* [Stored records]
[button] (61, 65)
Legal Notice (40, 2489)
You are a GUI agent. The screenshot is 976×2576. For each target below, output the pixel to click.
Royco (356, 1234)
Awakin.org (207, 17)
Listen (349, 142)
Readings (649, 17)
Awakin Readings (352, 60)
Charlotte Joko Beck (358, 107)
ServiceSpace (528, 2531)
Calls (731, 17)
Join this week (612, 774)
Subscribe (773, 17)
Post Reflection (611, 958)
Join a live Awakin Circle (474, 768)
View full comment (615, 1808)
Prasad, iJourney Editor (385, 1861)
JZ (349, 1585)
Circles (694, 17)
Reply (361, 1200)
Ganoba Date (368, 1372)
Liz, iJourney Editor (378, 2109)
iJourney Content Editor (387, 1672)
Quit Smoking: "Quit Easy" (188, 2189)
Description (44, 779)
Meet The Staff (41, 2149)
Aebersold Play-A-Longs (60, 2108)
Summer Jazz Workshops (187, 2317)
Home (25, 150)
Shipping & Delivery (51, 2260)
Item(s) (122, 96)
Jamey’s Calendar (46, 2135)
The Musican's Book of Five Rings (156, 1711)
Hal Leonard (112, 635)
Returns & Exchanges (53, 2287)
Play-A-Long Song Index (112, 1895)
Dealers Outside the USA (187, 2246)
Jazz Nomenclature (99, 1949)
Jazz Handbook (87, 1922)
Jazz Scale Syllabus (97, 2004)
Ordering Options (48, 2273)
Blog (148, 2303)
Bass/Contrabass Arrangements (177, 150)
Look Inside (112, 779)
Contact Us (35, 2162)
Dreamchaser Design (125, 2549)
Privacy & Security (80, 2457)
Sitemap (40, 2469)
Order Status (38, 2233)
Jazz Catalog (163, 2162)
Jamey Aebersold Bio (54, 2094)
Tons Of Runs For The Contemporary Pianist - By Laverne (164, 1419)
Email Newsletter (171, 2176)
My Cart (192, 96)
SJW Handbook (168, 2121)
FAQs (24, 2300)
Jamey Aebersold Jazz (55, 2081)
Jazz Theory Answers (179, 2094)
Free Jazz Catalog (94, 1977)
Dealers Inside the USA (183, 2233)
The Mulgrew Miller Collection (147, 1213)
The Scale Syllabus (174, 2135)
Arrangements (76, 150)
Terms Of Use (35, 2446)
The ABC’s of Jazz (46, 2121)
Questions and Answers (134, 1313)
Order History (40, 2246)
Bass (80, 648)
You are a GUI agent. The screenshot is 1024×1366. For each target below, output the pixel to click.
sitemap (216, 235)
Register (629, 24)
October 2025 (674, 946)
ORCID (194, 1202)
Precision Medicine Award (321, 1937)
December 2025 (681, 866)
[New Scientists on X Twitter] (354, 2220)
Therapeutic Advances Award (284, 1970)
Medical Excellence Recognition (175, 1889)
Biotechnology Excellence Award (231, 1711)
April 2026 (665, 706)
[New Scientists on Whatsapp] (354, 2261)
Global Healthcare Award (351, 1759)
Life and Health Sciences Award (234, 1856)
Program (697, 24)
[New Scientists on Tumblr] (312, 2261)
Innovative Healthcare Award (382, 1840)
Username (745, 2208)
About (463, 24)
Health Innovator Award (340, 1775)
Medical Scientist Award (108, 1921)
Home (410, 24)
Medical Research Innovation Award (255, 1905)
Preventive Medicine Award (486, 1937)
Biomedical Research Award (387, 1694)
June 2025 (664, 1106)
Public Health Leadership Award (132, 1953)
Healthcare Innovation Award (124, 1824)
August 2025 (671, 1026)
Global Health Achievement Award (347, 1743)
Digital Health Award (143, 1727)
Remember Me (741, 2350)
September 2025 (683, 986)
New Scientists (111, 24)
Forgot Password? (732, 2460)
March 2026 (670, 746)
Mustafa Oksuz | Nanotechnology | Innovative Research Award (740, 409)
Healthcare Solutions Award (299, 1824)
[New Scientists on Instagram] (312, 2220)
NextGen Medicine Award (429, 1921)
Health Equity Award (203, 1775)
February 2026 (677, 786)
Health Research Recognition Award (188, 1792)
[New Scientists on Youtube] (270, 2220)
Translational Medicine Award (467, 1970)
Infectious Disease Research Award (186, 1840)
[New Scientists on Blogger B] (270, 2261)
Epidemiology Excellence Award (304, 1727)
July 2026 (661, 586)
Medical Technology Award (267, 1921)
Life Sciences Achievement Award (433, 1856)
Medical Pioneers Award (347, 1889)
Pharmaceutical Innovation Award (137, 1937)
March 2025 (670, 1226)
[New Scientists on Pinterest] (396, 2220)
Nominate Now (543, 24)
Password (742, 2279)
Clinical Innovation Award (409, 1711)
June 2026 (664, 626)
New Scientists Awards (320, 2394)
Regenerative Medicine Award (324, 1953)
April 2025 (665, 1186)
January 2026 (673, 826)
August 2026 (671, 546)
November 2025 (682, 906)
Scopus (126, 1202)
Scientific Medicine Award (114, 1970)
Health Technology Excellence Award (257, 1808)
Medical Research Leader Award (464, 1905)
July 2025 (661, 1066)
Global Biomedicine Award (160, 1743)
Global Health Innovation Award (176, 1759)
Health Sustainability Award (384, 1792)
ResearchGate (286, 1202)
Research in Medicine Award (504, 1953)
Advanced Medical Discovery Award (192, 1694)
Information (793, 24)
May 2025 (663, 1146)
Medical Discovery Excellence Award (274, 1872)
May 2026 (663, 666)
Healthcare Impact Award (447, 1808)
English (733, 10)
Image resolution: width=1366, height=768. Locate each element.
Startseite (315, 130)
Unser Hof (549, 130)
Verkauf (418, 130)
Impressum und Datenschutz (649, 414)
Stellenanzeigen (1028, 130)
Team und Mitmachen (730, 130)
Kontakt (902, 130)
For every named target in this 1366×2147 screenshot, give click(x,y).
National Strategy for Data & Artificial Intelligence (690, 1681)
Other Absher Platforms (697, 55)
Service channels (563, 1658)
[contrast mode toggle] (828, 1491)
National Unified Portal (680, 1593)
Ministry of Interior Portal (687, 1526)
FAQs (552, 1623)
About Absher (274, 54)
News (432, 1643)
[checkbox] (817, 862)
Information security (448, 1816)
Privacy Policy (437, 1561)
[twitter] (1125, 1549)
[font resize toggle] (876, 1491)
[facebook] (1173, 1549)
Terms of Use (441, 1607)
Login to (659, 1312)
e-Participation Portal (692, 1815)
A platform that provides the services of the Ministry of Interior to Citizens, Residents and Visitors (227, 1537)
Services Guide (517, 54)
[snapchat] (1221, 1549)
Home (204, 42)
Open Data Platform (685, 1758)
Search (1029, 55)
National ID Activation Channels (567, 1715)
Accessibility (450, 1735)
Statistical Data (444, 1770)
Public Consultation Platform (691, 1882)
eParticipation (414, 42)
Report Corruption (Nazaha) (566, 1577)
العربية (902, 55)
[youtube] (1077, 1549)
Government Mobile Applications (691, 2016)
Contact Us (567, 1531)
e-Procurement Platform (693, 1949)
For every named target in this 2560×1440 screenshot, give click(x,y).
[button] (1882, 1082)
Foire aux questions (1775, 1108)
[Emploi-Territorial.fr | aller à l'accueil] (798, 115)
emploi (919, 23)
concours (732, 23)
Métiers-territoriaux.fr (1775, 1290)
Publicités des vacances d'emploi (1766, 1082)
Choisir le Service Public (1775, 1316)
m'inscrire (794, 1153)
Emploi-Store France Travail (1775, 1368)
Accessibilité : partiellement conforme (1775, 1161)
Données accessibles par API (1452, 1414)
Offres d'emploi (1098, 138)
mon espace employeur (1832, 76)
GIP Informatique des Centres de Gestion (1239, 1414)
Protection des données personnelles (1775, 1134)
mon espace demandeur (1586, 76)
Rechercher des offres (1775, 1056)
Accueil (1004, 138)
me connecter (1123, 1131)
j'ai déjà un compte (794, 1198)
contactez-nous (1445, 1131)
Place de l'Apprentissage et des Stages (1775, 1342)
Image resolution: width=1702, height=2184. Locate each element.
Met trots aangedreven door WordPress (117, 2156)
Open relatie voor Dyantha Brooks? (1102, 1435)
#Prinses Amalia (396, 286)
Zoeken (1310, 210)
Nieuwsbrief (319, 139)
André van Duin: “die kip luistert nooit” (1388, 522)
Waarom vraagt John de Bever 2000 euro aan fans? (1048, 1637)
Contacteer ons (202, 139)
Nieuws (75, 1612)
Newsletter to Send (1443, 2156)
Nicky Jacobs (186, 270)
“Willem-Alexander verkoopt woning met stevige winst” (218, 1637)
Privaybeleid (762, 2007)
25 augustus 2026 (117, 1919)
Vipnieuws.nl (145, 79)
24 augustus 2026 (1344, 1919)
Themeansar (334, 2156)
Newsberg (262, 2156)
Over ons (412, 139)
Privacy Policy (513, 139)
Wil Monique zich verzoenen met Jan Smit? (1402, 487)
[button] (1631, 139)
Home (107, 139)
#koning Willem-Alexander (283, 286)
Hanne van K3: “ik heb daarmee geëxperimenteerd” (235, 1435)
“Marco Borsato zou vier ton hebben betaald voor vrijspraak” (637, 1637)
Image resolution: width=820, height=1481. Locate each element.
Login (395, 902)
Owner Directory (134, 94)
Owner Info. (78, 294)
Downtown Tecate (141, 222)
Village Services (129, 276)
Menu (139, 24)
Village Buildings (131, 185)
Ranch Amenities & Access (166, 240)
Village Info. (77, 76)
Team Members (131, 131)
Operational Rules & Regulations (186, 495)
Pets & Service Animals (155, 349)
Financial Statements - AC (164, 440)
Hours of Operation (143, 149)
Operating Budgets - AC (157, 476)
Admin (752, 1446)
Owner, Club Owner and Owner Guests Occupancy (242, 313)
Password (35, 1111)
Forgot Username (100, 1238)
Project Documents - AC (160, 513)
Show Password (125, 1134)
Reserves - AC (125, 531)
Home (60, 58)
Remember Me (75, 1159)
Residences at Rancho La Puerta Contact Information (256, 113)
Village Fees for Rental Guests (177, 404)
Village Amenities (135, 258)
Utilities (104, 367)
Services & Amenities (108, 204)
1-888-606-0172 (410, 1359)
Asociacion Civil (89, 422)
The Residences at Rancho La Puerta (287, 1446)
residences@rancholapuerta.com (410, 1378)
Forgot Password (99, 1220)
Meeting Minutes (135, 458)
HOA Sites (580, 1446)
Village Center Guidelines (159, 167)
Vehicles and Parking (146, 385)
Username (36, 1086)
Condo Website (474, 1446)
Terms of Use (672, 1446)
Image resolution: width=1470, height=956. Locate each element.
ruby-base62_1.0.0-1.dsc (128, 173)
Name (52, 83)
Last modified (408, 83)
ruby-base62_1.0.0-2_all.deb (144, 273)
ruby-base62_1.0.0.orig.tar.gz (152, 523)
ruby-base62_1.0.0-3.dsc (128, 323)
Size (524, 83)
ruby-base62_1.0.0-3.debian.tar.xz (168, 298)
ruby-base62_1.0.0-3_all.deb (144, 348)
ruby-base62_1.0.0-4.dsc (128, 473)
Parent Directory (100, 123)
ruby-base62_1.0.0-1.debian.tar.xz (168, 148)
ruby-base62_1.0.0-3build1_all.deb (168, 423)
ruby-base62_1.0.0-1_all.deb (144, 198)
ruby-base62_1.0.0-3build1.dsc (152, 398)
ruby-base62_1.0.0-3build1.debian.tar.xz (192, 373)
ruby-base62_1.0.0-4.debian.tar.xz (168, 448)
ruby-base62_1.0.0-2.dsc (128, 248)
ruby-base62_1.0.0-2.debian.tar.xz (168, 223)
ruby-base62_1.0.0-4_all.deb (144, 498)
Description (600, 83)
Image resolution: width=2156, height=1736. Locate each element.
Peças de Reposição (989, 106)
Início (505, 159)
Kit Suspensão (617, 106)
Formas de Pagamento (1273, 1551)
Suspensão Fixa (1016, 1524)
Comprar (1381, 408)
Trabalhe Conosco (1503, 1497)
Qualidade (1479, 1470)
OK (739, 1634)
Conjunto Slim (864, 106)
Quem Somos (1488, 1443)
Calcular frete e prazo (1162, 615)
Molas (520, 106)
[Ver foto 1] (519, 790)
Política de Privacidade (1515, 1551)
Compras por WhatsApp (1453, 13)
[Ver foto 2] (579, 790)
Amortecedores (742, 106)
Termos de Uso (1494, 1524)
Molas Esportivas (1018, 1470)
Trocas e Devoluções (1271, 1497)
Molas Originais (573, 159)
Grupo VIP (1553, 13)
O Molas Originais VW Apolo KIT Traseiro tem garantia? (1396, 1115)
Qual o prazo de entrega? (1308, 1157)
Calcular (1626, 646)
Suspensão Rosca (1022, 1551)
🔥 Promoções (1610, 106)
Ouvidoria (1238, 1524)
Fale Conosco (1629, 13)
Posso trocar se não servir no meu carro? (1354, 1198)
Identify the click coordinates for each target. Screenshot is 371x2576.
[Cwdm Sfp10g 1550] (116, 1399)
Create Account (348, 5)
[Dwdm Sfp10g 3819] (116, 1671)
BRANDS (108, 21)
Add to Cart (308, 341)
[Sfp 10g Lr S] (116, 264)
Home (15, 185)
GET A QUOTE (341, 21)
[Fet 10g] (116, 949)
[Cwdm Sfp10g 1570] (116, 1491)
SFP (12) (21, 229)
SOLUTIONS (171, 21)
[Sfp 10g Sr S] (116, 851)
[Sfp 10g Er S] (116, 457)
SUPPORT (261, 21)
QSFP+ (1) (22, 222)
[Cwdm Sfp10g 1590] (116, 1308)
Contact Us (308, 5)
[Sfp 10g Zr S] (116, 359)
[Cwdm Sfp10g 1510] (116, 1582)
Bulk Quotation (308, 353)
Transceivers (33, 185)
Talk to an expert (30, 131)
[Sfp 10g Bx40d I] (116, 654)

* [What the task requires] Look through the data above and return exactly the lines from the one that contains "For every named target in this 1366×2147" to the one that contains "National Unified Portal (680, 1593)", inclusive, with nothing else.

* [Result of this exercise]
For every named target in this 1366×2147 screenshot, give click(x,y).
National Strategy for Data & Artificial Intelligence (690, 1681)
Other Absher Platforms (697, 55)
Service channels (563, 1658)
[contrast mode toggle] (828, 1491)
National Unified Portal (680, 1593)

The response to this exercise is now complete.